5. D’une part, si le requérant a obtenu un diplôme de docteur en médecine délivré par l’université Kongo (RDC) en 2013, un diplôme de formation médicale spécialisée (DFMS) en chirurgie générale version osseuse en 2019 à l’université Paris-Diderot et un diplôme d’études spécialisées en chirurgie générale version osseuse en 2021 ainsi que deux diplômes universitaires spécialisés en chirurgie orthopédique et traumatologique, il ne justifie d’aucun diplôme de spécialité en chirurgie orthopédique et traumatologique. Il ne ressort par ailleurs pas des pièces du dossier qu’à la date de la décision attaquée, les compétences théoriques acquises par l’intéressé auraient couvert l’ensemble du champ de la spécialité pour laquelle l’autorisation était sollicitée.

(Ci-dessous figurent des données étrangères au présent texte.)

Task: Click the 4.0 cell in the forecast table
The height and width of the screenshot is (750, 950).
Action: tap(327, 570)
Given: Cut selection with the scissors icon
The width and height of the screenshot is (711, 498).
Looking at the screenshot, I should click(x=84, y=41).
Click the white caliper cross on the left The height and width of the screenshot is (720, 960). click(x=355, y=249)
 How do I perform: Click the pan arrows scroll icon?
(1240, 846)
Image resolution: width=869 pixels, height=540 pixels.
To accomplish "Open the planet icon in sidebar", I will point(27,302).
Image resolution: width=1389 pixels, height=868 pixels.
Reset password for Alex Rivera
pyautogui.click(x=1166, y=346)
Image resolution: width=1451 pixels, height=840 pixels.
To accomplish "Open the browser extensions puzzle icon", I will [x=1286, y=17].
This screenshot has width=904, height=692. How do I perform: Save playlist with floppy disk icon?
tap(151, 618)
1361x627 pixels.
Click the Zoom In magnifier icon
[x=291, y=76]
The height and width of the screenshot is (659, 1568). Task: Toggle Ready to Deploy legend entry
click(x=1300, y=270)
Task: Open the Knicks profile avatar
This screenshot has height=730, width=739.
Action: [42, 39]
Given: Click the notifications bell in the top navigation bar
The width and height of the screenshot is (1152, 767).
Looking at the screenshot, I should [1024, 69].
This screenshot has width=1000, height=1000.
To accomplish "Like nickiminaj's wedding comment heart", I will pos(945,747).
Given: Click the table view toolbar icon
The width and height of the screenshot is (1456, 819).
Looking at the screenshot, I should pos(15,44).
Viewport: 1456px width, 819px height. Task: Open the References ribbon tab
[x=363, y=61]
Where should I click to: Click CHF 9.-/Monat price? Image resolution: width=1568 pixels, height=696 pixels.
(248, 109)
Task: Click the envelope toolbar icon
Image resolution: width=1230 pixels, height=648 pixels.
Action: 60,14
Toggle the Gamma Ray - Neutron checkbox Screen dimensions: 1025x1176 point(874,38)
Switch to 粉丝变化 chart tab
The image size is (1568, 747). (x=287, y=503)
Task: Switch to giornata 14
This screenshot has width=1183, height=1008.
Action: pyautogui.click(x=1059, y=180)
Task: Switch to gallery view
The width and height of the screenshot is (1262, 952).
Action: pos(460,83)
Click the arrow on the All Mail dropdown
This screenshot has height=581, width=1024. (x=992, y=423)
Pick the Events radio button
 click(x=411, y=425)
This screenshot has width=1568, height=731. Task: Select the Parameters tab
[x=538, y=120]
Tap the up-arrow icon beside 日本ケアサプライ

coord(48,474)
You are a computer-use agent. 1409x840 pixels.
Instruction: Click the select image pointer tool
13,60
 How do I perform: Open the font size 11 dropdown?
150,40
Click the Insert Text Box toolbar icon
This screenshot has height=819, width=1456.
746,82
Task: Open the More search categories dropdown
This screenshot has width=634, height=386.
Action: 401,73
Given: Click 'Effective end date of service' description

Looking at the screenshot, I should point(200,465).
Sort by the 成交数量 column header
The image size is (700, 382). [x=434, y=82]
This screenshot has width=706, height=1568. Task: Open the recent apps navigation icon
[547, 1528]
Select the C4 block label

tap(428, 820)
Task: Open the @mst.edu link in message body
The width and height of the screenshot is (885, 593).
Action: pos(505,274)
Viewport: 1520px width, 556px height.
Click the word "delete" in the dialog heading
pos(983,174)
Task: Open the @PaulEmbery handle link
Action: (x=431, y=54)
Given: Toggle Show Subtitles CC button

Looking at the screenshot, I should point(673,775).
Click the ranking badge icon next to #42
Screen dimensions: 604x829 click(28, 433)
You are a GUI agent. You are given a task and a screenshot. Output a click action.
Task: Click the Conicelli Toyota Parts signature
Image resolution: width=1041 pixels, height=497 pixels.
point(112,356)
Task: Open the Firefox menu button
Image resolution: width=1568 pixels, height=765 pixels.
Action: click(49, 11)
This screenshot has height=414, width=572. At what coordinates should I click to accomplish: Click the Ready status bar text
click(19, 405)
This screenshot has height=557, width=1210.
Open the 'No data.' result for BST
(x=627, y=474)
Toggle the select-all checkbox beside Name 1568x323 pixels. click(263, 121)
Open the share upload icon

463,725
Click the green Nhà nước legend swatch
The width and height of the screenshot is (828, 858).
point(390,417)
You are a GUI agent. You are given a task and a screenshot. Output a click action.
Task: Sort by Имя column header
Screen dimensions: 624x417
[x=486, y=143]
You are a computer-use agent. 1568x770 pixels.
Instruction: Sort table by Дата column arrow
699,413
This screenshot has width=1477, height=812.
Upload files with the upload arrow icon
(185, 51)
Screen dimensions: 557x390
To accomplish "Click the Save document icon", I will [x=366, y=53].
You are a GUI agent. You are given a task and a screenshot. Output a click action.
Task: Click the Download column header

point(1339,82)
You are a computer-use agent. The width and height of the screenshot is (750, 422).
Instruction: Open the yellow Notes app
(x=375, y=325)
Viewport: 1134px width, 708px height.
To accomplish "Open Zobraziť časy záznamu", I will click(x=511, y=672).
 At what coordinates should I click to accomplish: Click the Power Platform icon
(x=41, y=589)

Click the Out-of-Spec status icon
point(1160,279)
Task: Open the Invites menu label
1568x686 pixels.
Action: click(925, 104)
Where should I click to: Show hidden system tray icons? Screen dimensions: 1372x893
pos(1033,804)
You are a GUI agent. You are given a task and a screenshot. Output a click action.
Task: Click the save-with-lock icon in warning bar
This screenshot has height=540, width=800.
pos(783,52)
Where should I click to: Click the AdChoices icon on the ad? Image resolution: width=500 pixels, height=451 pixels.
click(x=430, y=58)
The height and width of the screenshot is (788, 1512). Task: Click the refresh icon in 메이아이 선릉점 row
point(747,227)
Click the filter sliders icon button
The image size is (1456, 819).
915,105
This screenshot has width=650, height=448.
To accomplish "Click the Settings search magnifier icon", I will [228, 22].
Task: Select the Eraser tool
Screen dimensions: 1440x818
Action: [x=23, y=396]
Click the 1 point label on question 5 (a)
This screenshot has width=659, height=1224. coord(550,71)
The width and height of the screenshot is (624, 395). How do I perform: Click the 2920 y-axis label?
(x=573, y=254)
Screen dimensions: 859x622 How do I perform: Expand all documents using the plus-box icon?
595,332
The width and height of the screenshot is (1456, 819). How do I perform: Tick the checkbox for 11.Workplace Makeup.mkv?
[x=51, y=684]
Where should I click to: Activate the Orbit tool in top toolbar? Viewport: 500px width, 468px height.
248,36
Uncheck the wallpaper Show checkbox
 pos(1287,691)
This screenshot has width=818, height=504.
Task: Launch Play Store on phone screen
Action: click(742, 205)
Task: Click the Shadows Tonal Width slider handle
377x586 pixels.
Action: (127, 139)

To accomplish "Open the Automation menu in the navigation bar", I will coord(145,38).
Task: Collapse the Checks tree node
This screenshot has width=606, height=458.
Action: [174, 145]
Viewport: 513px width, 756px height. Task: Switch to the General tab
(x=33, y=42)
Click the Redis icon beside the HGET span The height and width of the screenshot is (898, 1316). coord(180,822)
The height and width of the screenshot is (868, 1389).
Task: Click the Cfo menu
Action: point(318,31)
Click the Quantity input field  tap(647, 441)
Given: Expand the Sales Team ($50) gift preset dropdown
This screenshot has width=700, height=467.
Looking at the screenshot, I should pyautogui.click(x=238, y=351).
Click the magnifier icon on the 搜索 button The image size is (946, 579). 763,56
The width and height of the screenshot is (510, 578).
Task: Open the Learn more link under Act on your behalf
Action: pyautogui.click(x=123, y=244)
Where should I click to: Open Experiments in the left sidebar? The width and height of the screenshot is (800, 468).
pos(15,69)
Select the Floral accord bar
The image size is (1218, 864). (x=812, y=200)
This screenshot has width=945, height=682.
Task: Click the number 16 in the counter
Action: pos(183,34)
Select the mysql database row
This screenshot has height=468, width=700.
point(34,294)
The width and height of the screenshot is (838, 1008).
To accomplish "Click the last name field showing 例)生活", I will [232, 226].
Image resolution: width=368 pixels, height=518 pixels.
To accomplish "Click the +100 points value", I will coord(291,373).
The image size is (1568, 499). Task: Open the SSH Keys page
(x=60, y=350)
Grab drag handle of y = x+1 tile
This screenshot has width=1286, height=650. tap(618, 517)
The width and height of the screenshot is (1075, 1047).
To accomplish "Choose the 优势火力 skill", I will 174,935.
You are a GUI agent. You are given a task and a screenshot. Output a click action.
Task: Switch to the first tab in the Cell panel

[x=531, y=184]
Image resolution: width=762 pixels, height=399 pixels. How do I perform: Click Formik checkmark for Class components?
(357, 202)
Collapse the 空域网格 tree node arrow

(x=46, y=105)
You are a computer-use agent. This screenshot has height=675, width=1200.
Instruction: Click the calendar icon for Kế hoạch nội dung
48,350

6. D’autre part, il résulte de l’instruction que M. B n’a pas pratiqué l’ensemble des domaines recouvrant la spécialité de chirurgie orthopédique et traumatologique. En outre, il ressort des pièces du dossier qu’il a essentiellement exercé en qualité d’aide opérateur, ne lui permettant pas de justifier d’un exercice autonome de la chirurgie orthopédique et traumatologique. Par ailleurs, s’il résulte des attestations produites que M. B est apprécié de ses collègues, celles-ci ne précisent pas, de manière circonstanciée, les qualités et l’expérience dont il aurait fait preuve dans le cadre de son activité chirurgicale. Dans ces conditions, il ne ressort pas des pièces du dossier que la directrice générale du CNG aurait entaché son appréciation de la formation universitaire et de l’expérience professionnelle du requérant d’une erreur manifeste en refusant de lui accorder l’autorisation sollicitée et en considérant qu’un parcours de consolidation des compétences ne pouvait lui être prescrit.
7. Il résulte de tout ce qui précède que les conclusions aux fins d’annulation et d’injonction de M. B doivent être rejetées. Il en va de même, par voie de conséquence, des conclusions prises sur le fondement de l’article L. 761-1 du code de justice administrative.
D E C I D E :
Article 1er : La requête de M. B est rejetée.
Article 2 : Le présent jugement sera notifié à M. A B et au Centre national de gestion des praticiens hospitaliers et des personnels de direction de la fonction publique hospitalière.
Délibéré après l’audience du 20 juin 2025, à laquelle siégeaient :
— Mme Weidenfeld, présidente,
— Mme de Schotten, première conseillère,
— M. Rezard, premier conseiller.
Rendu public par mise à disposition au greffe le 11 juillet 2025.
La présidente-rapporteure,
K. Weidenfeld
La première assesseure,
K. de Schotten Le greffier,
A. Lemieux
La République mande et ordonne à la ministre du travail, de la santé, des solidarités et des familles en ce qui la concerne ou à tous commissaires de justice à ce requis en ce qui concerne les voies de droit commun contre les parties privées, de pourvoir à l’exécution de la présente décision.